Exercise prompt | Without any pictures, print the lines below from the one that has "Task: Switch to the СПИСОК РАБОТ tab" through the one that has "Task: Open the notifications bell icon", exactly and nothing else.

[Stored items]
····················
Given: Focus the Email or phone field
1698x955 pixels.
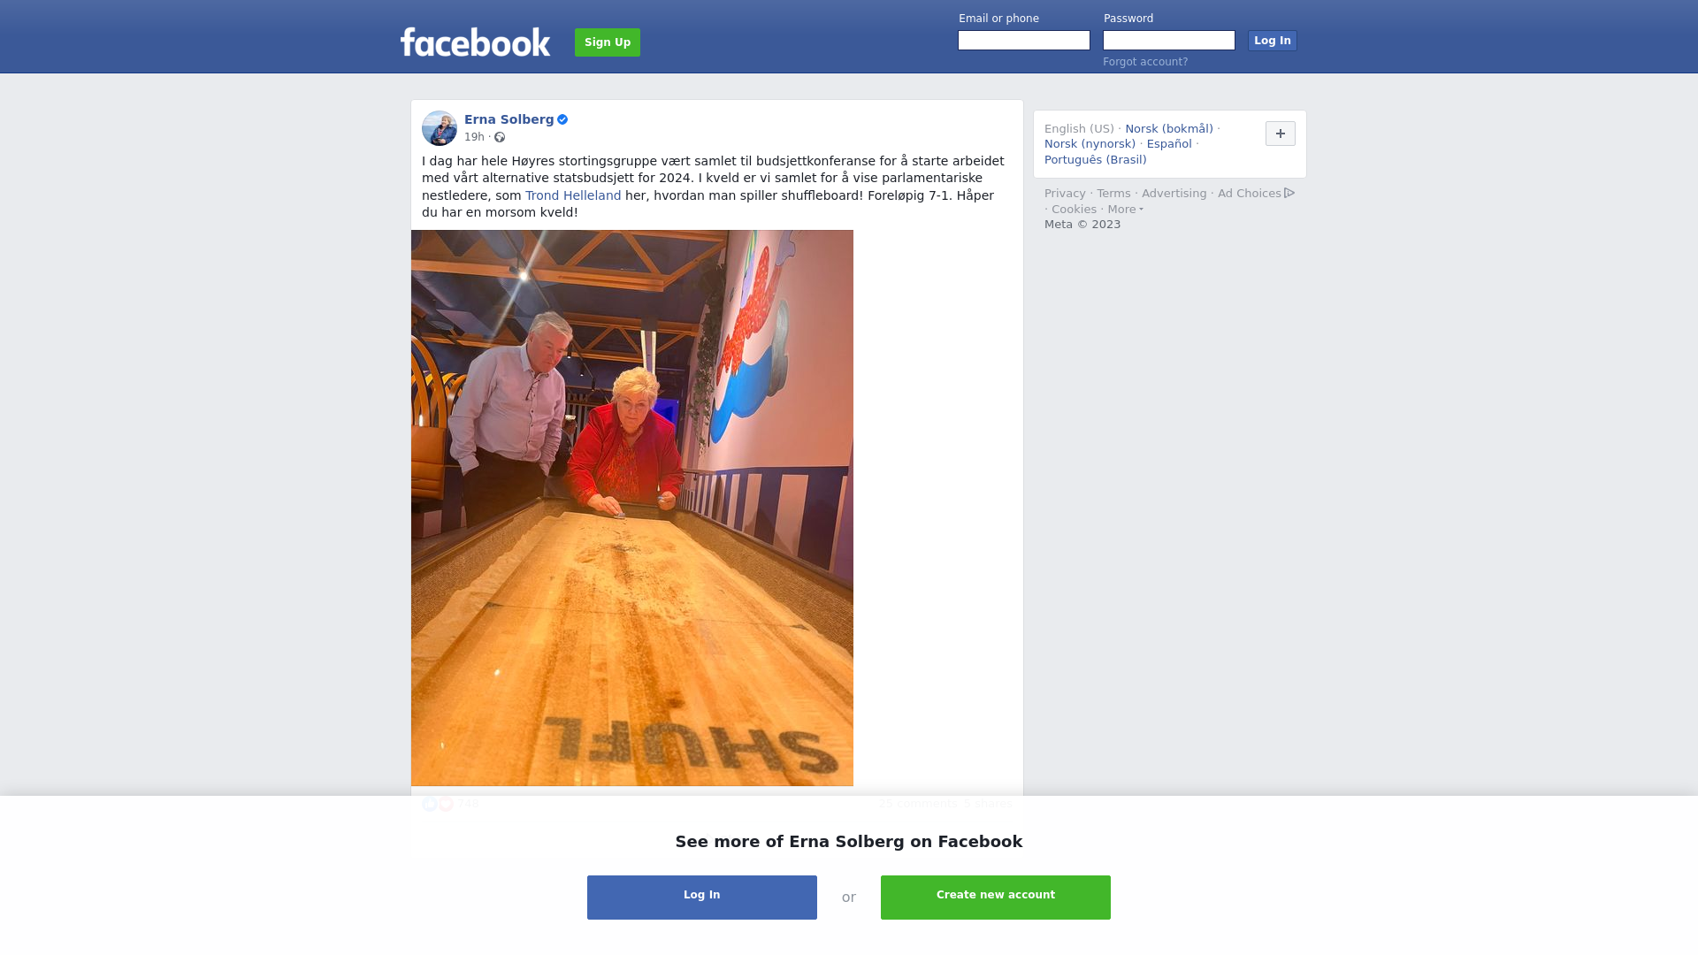Looking at the screenshot, I should 1024,41.
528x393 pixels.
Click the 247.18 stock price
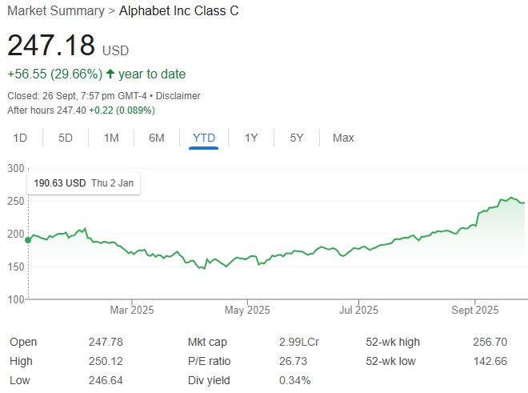click(x=51, y=45)
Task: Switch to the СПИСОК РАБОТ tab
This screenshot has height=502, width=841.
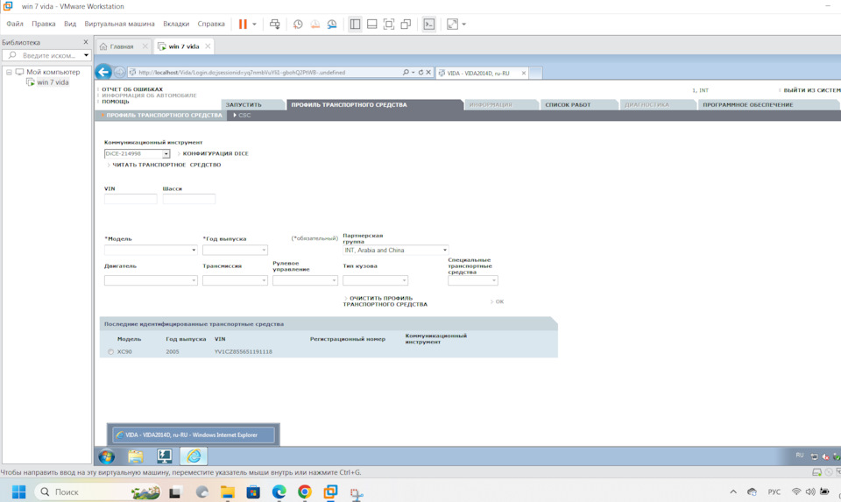Action: 568,105
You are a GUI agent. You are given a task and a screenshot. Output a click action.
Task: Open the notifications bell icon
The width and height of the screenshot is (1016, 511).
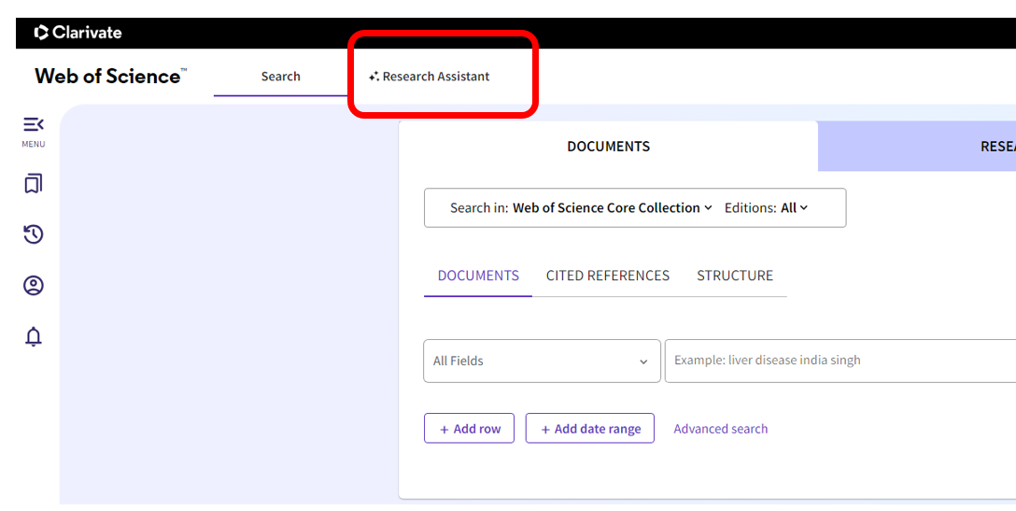(x=33, y=336)
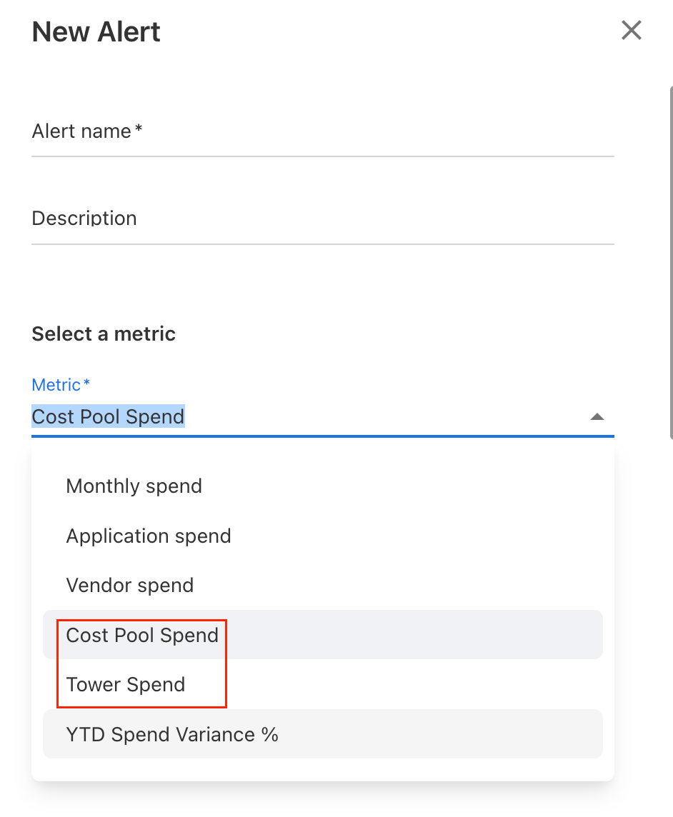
····················
Result of the task |
Task: Switch to the СПИСОК РАБОТ tab
This screenshot has height=502, width=841.
Action: 568,105
You are a GUI agent. You are given a task and a screenshot. Output a click action.
Task: Open the notifications bell icon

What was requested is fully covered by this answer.